Бонза повел посетителей во двор. Там было самое главное: то, что будет с людьми после их смерти.

ХL

После сумрака кумирни на дворе показалось светло и радостно. Туман садился.

Зеленоватое небо просвечивало бледными полосами. Солнце пробивало себе путь сквозь туман. Безмолвно, точно тени, шли по большому двору серые манзы.

По обеим сторонам двора, как клетки бродячего зверинца, вытянулись какие-то отделения, огороженные тонкими деревянными решетками, доходившими до половины вышины клеток.

Бонза, развеваясь складками желтой одежды, шел впереди, рассказывая Старому Ржонду, что находится в клетках.

Валентина Петровна увидала в первой клетке большую куклу в половину человеческого роста, посаженную за длинный стол. В руках у этой куклы был длинный свиток. Перед куклой, заполняя почти всю клетку, стояли на коленях маленькие человечки, такие точно, каких давили ногами «ен-ваны». Все было достаточно грубо сделано. Время и пыль повыели краски. По углам ветром намело сугробы снега, смешанного с песком. На всем лежала печать заброшенности и забвения, но Валентина Петровна видела в этой заброшенности особый ужасный смысл.

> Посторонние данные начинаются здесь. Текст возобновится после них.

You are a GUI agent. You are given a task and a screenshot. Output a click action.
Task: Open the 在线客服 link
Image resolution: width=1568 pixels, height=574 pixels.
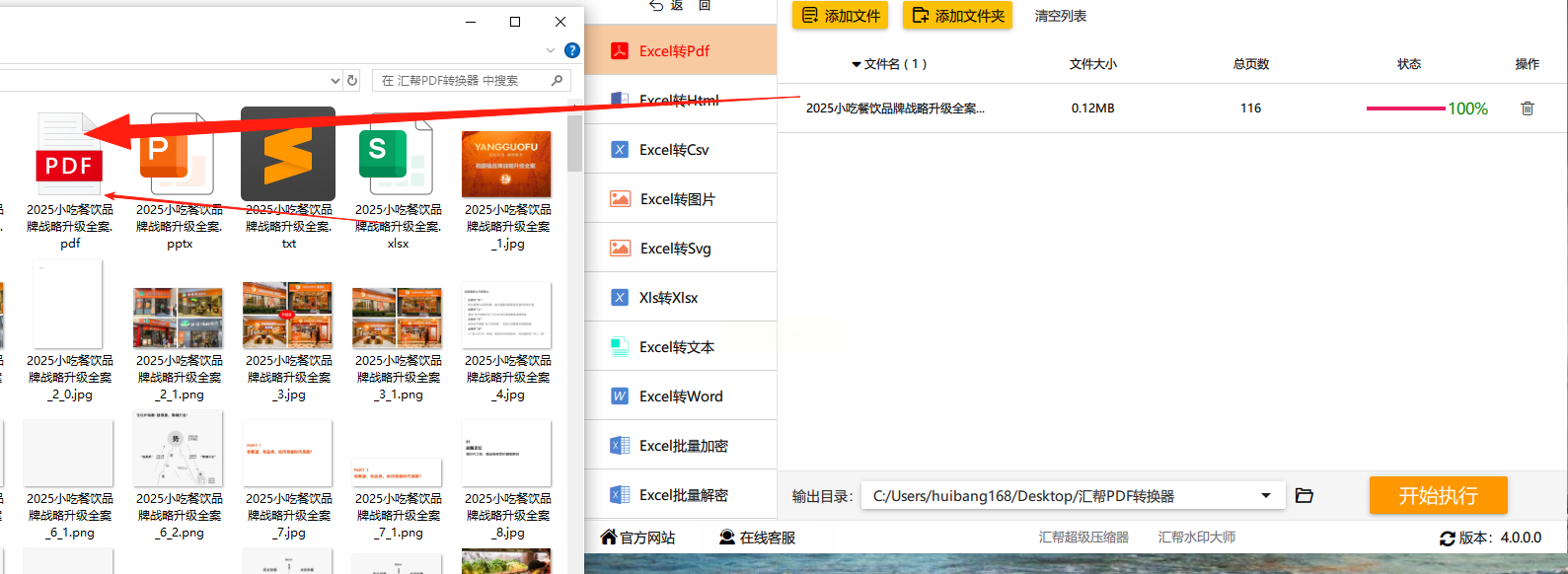[x=757, y=538]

Всеми забытые, никому ненужные люди на коленях ждали решения своей участи.

Старый Ржонд, должно быть, буквально переводил то, что ему говорил китаец. Фразы выходили отрывистые и неуклюжие. От них веяло ужасом правды.

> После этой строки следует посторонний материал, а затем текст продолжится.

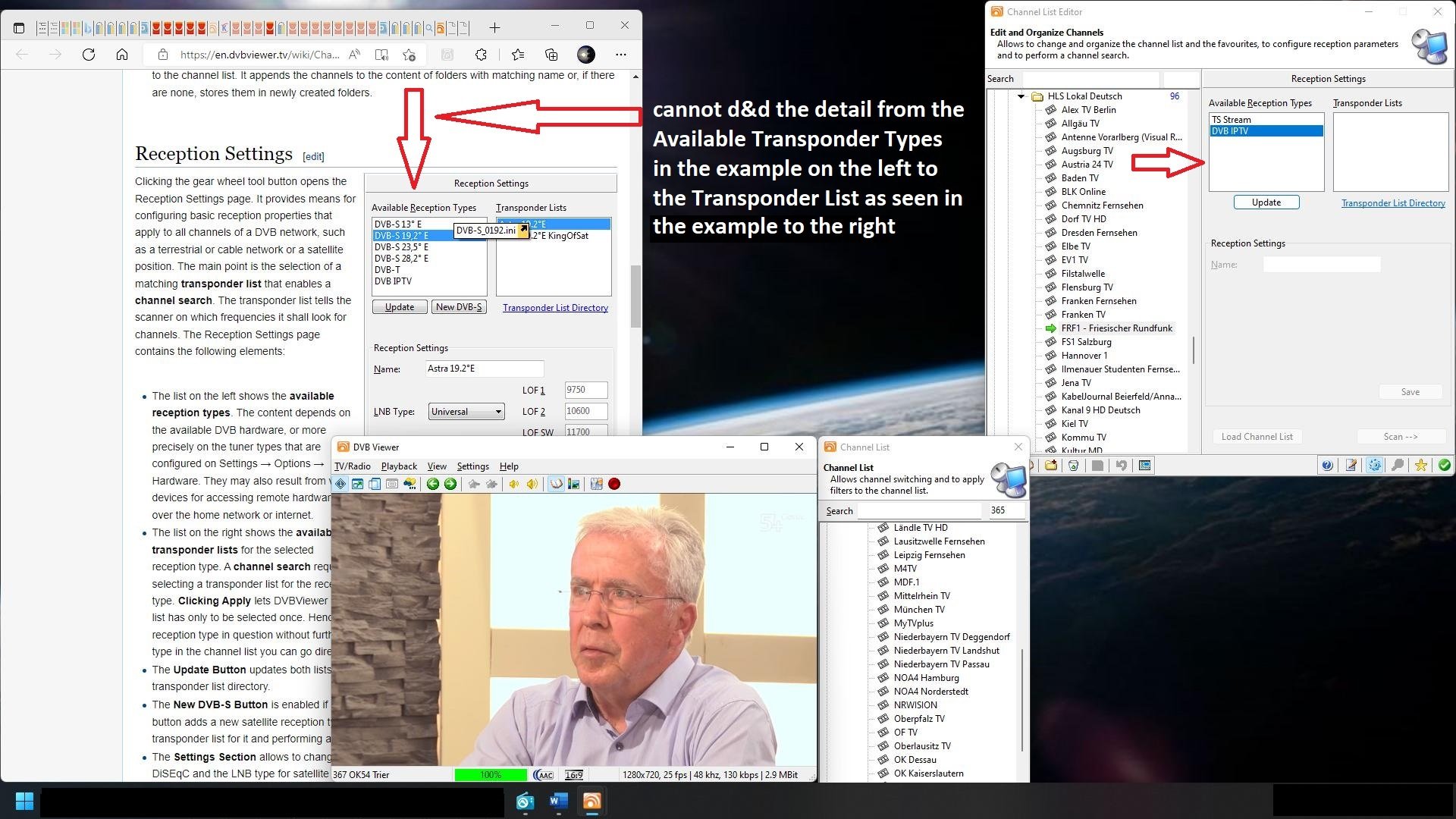The image size is (1456, 819).
Task: Click the blue help question mark icon
Action: pyautogui.click(x=1327, y=466)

— Чиновник бога ада принимает души людей. Это свиток их земных дел… Он глядит, кому что дать… По его заслугам… Вот сейчас увидим, как это потом делается.

Вдруг ясно, четко звенящая мысль-воспоминание, отрывок чего-то раннего, детского, светлого пронеслась в голове Валентины Петровны… Горящий свечами храм. И читают… "И наших прегрешений рукописание раздери и спаси мя, Христе Боже мой"…

Надо молиться… сильно… горячо молиться… иначе чиновник бога ада наметит по списку ее грехов что-нибудь ужасное. Но, как молиться?… Сейчас?… В кумирне Чен-ши-мяо?… Смешно!.. И разучилась она молиться.

Поджав губы, со страдающим лицом, перешла Валентина Петровна к следующей клетке.

Огненное пламя было нарисовано на задней стене. Оно было как поток. Через него был устроен обыкновенный китайский, каменный трехпролетный мост. По мосту уныло шла толпа китайцев.

— Это души умерших идут на испытания, — пояснил Старый Ржонд.

В клетке стояли опять куклы. Самые обыкновенные русские черти, как их рисуют в захолустных церквах на изображении ада, с рожками и хвостами, пилили маленьких людей. В другом углу были весы. С одной стороны коромысла был подвешен крюк.

Этот крюк продели под ребро полуобнаженного манзы, а на чашку, подвешенную на другую сторону черт накладывал гири.